In our second episode of season two’s Raise Our Voices video performance series, Artistic Advisor Chioma Anyanwu selected Ahafia Jurkiewicz-Miles to feature.
“Ahafia is unflinchingly open to artistic collaboration, masterfully flexible to evolving ideas, genuinely kind, and exhibits an almost saintly patience in stressful situations,” Chioma said. “They are what I think of when I hear the title, ‘artist.’”
In their performance, Ahafia shares a powerful original poem about coming to accept and celebrate themselves as a human of indeterminate gender and how their life as a musician has influenced their understanding of gender. A trained pianist, Ahafia was studying Toccata in E minor, BWV 914 by Bach and constructed the poem parallel to the structure of that composition.
"This piece was a creative writing challenge that my professor gave me at the end of the semester. She knew my deep connection with the piano and wanted to see what I would do if I created a spoken-word piece directly inspired by the work I was doing in my piano performance degree,” Ahafia said. “Incredibly, the length of the piece and poem are almost exactly the same.”

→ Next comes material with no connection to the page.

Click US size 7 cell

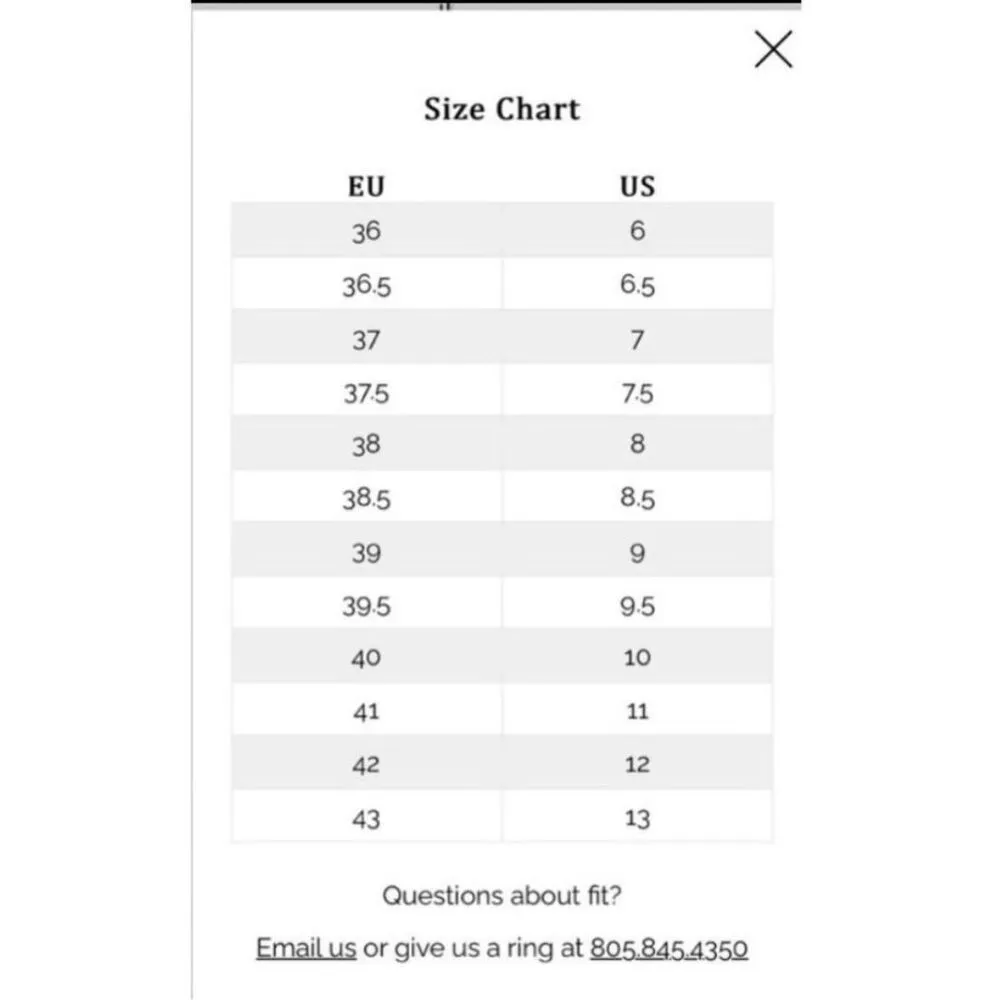tap(637, 340)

At the time of composition, Ahafia was a year and a half out from having come out to their family as transgender, and roughly a year out from having started hormone replacement therapy (HRT) and then having stopped HRT. They also were in the midst of dealing with the beginnings of an injury that halted their piano playing for months. The poem was a way to connect to the piano despite a temporary inability to touch the keys. When Ahafia first performed the poem, it was emotional for them, but over time they have found power and confidence with every repetition.
“This was a (sometimes painfully) intense poem to write,” Ahafia shared. “It is the essence of myself, one of the most raw and truthful things I have ever been able to express through words—something that previously I had only been able to do at the wordless world of the piano.”
Ultimately, Ahafia has a desire to make “trans art for trans people, and queer art for queer people.” The more queer art they can make, the better, they said.
In the immediate future, Ahafia plans to continue teaching piano, accompanying folks at UMKC and play shows with Stephonne—a Kansas City-based R&B singer-songwriter. One day, they hope to reproduce their own one-person, one-piano show that they originally performed at the KC Fringe Festival in 2019. Titled “With Me, and Such As Me, It Is Different,” focuses on bringing music’s long history of queerness and queer individuals to light through classical music and prose.
“I think that it is only through authentic expression of our trans selves that we garner more understanding—not through sugarcoating it or cis-coding it to make it more ‘accessible’ to all audiences,” Ahafia said.
They add the beauty of theatre, music and performance is understanding. “Every performance of any art discipline is an expression of the individual maker, which is then removed and abstracted into something that each individual observer resonates with and puts in their pocket to help them clarify something they hadn’t quite understood before.”